Flame erosion may have a part in it, as this does remove tiny amounts of metal with every shot. 

The lighter bullets accelerate more quickly, so they slam into the forcing cone at higher speeds than the heavier bullets; plus (due to their shorter overall length) they are more likely to be slightly cocked or off-center when they jump the gap than a longer 158 or 180 grain slug, which can further stress the forcing cone area. The full-power 125 grain loads are also particularly vicious pressure- and recoil-wise; they slam those poor lightweight .357s around pretty hard on ignition.


----------



## FHBrumb (Oct 27, 2007)

Sounds logical. If I choose to shoot loud ones, I'll stick with the big boys. No 110s and no 125s.

I'm a heavy bullet kind of guy anyway.


----------



## R.J.Adams (Apr 10, 2008)

Nice wheelie to say the least. I bet you are very happy in the long run. With a little common sense she should give you years of trouble free service. Be sure to post a target or two,R.J.


----------



## Teuthis (Apr 9, 2008)

In Vietnam I shot thousands of rounds through model 19's. They eventually will "shoot loose"; that is the cylinder notches that the hand locks up, become widened and the cylinder has too much play in it. But that takes a lot of rounds. We were not shooting light bullets though. The 125 and 110 grain rounds, very high velocity, can damage the forcing cone. But overall, with 158 grain rounds it is primarily that the cylinder lockup becomes loose. There is also some stretching of the frame eventually; but the weapons remained servicable for long periods. 

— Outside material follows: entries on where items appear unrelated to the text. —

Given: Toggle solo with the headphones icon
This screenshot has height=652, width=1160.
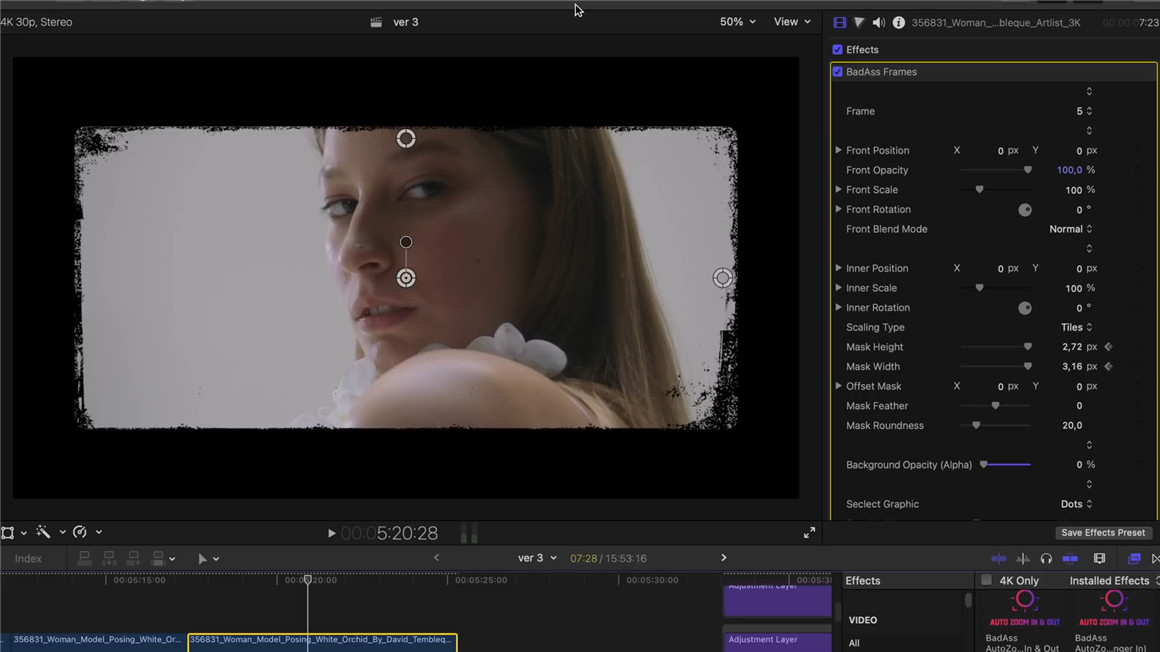Looking at the screenshot, I should coord(1046,559).
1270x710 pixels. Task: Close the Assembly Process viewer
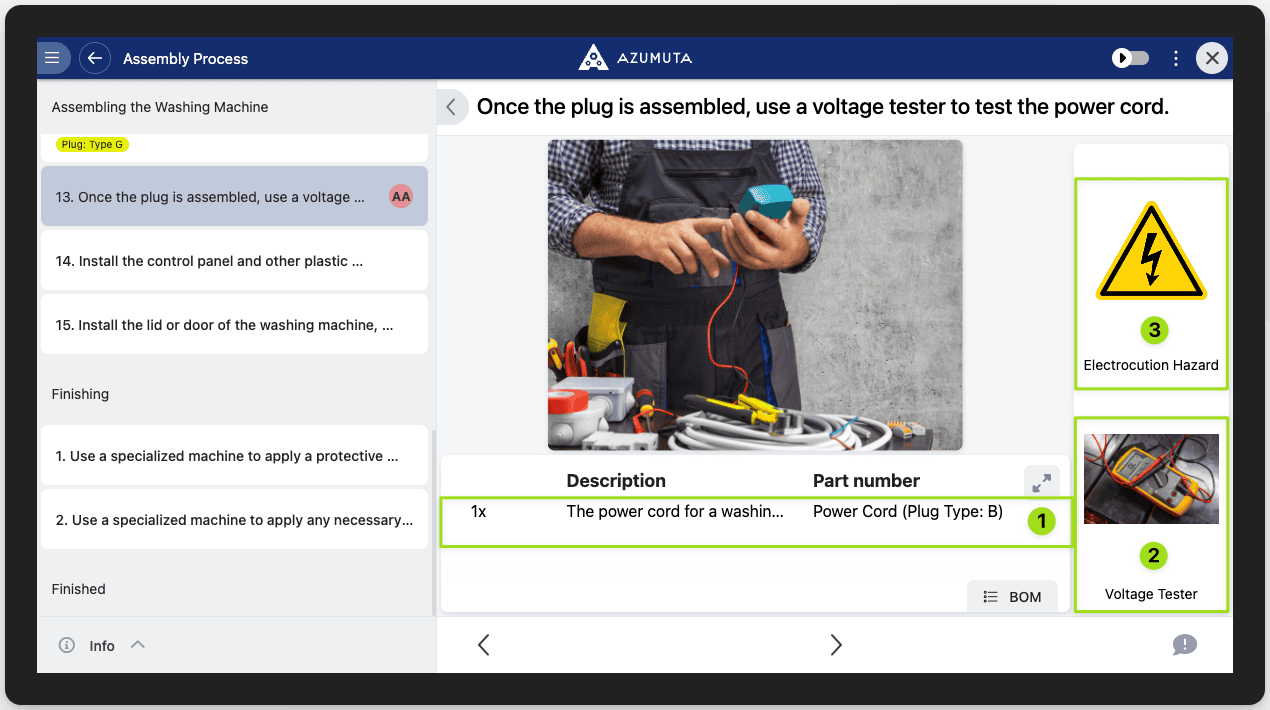[x=1212, y=58]
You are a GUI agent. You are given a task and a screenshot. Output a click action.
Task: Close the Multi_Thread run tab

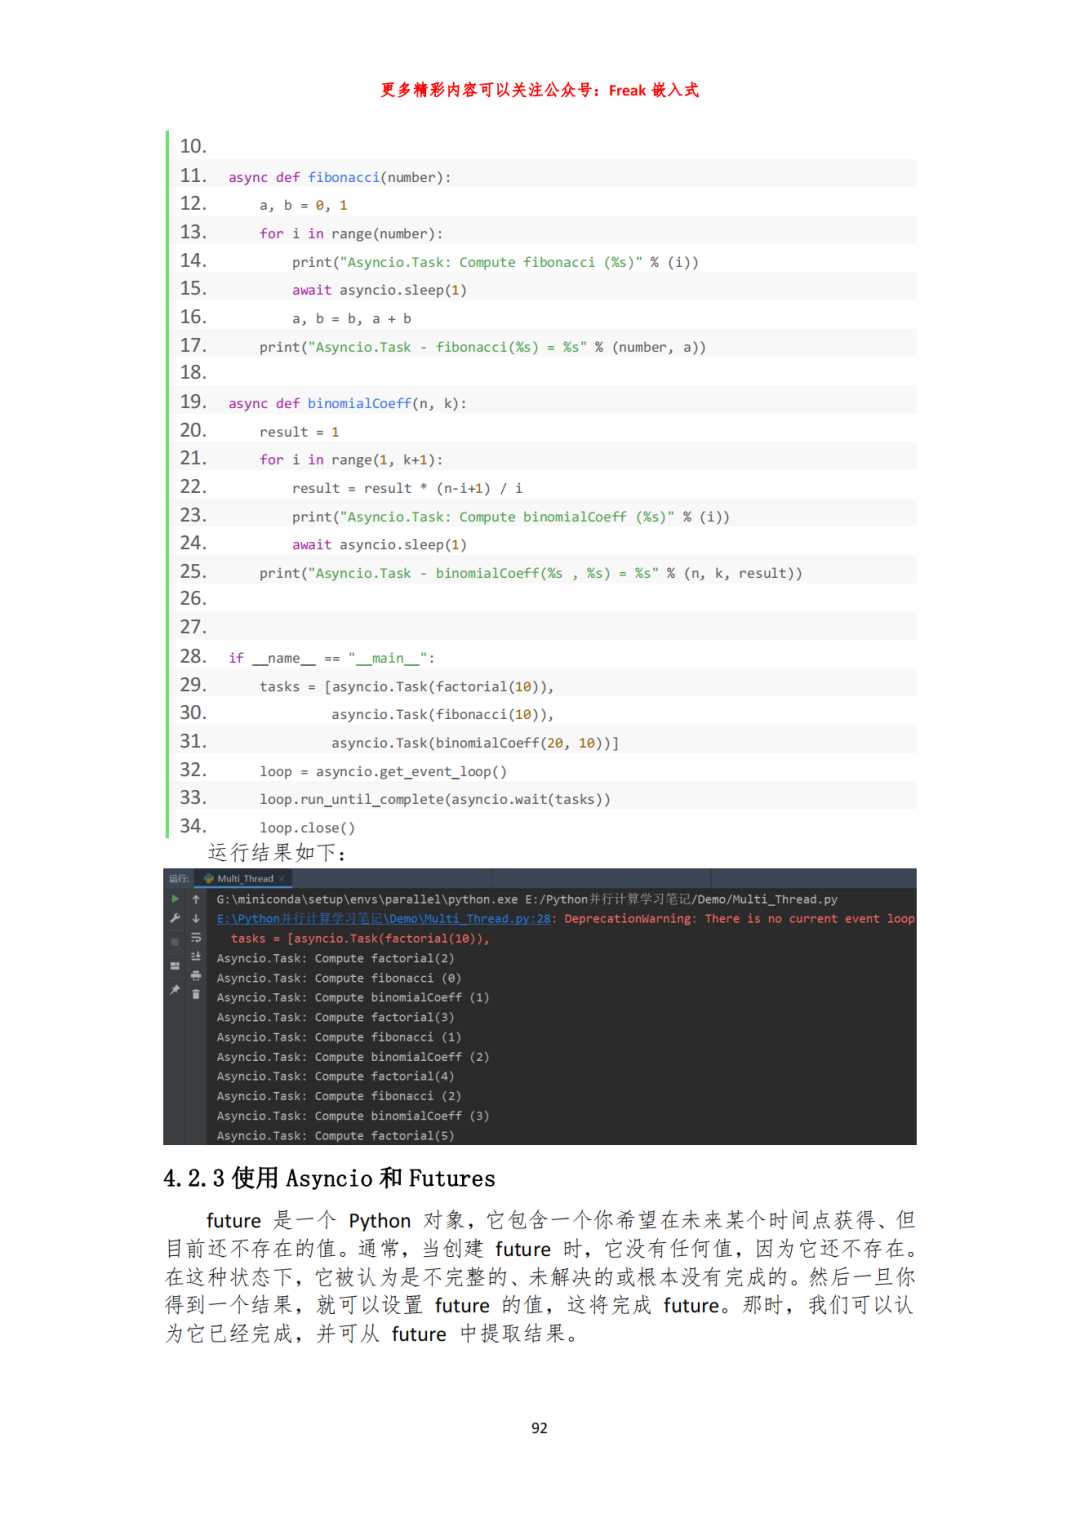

I think one can shoot many rounds through a K-frame .357 with no concern. I still have a Model 65 that I carried in the 70's and it is like new after a moderate number of rounds over the years.


----------



## FHBrumb (Oct 27, 2007)

Thanks for the info.

My 65 is a project gun. I have done some work already, but have more to go.

Phase one of the work:
Right now, it has new Wolff Springs, and an internal buff to reduce friction. I changed out to a new style thumb latch. Then I started to buff it out. I scrubbed with 800 and then 1000 grit wet/dry and then hit it with the Mother's Metal Polish. The cylinder is at TK Custom for a full clip mod. I also get my grips on there. It's so bright, it's difficult to take pictures of it...


----------